A press shot shows the pensive pair attempting to record pieces of fruit, suggesting a quirky sense of humour and a ‘concrète’ mandate to distil drama from the quotidian. Further homage to the sound-spelunking forefathers can be found in ‘L’insoutenable Objet’, featuring clattering crockery and a deep, squeaky door that opens the portal to Pierre Henry’s Variations Pour Une Porte Et Un Soupir. Les Hauts de Plafond has also been said to broadcast music from a 2CV used as a mobile amplifier, the myth enhancing their capacity to illuminate the sublimely ridiculous within the ostensibly ordinary.
Deux
Sylvain Chauveau
Kogetsudai
FRANCE BROCOLI 013 CD (2013)
Sylvain Chauveau’s 10th recording Kogetsudai is the second in a trilogy based on convergence of abstract and natural forms. Where the first part, Singular Forms (Sometimes Repeated) drew upon the mysteries of abstract painting, Kogetsudai reflects (and reflects upon) a more eastern phenomenon: Japanese rock gardens, such as Ryoanji in Kyoto, where the piece was conceived. I’m pretty sure Ryoanji was also the site of an incongruous photograph of Rudolf eb.er and Dave Philips, joined by a bevy of Japanese schoolgirls, which I can’t locate right now. Further bemusement notoriously occurs in response to the site itself: 248 square metres’ worth of pebbles raked to resemble… nothing much, leaving many a westerner wondering what they travelled all that way for.

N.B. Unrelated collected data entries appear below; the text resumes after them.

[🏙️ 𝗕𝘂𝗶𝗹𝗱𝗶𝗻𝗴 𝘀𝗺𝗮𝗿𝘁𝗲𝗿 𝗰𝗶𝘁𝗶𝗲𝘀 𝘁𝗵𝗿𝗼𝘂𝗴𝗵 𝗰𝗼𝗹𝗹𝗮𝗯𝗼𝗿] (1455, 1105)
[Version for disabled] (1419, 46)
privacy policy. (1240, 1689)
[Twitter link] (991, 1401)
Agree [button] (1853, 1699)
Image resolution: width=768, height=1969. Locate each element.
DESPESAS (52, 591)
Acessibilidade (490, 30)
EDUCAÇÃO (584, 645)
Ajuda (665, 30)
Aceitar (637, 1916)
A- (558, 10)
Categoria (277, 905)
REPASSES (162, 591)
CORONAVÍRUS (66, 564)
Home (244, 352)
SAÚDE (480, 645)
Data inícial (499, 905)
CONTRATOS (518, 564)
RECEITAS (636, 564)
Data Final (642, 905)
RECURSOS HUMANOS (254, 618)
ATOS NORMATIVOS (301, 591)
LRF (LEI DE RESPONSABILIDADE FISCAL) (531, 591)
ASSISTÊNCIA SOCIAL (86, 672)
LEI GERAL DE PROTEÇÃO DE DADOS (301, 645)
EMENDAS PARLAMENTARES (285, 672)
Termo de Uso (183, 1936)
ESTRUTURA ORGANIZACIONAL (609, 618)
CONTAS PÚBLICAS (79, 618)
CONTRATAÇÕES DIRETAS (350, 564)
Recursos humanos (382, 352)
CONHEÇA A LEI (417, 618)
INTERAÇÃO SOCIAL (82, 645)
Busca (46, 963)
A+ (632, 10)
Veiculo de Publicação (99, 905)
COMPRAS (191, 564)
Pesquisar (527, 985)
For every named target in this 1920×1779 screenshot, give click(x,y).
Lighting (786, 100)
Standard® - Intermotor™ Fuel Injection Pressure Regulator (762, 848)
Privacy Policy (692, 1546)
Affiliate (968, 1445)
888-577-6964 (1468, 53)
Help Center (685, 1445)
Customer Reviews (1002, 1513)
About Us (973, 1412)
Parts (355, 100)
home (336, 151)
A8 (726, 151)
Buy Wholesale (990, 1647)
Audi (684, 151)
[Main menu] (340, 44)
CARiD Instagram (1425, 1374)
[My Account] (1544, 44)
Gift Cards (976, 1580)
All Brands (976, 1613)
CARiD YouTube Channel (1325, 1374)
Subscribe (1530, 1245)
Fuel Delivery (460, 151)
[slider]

In a similar manner, the Kogetsudai resonates with naturalistic intrigue, oscillating fragile ripples and whorls, from the centre of which issues the odd snatch of haiku-like lyric, delivered so gradually as to force you to pay attention. Emotionally adrift somewhere between Fennesz and Eleh; archetypally minimal; it’s not Francisco Lopez, but it is delicate in construction, every piece just a gossamer layer or so, consisting of location recordings, sine waves or, in ‘Lenta’, soft, suspended piano chords. While I’m not drawn to the laboured vocals – I don’t know – something like a frozen Bill Callahan’s, the tenuous musical gestures are genuinely evocative, suggesting a space outside of time the way Aphex Twin did in his second round of Selected Ambients. Evident is the attention to detail, and a seemingly genuine appreciation of the meditative mentality of Chaveau’s subject matter, which to my ears is a significant accomplishment, given that one cannot simply ‘turn Japanese’.
Trois
Minizza
A Rebours
FRANCE BROCOLI 014 CD (2013)
To realise a long-term ambition, French electronic trio Minizza recruited six collaborators for their third and most considered recording: a radio rendering of J.K. Huysman’s dense novella about a decadent misanthropist named Jean Des Esseintes. In the novel, Des Esseintes retires with his many worldly possessions from Paris – sick of society and its tiresome mores – to a house in the countryside, where he spends day upon day keeping strange hours, reflecting upon and rejecting orthodox literature, criticism, Catholic writings, and rewarding his senses to the gills with the finest substances he can treat them to. He also encrusts the shell of a tortoise with gems, causing its death; an indulgence analogous to the lifestyle that nearly kills Des Esseintes himself. Seemingly sedated by the knots of memories and sensory experiences past and present, the narrative proceeds quite ponderously at times, and is best reserved for times devoid of distraction.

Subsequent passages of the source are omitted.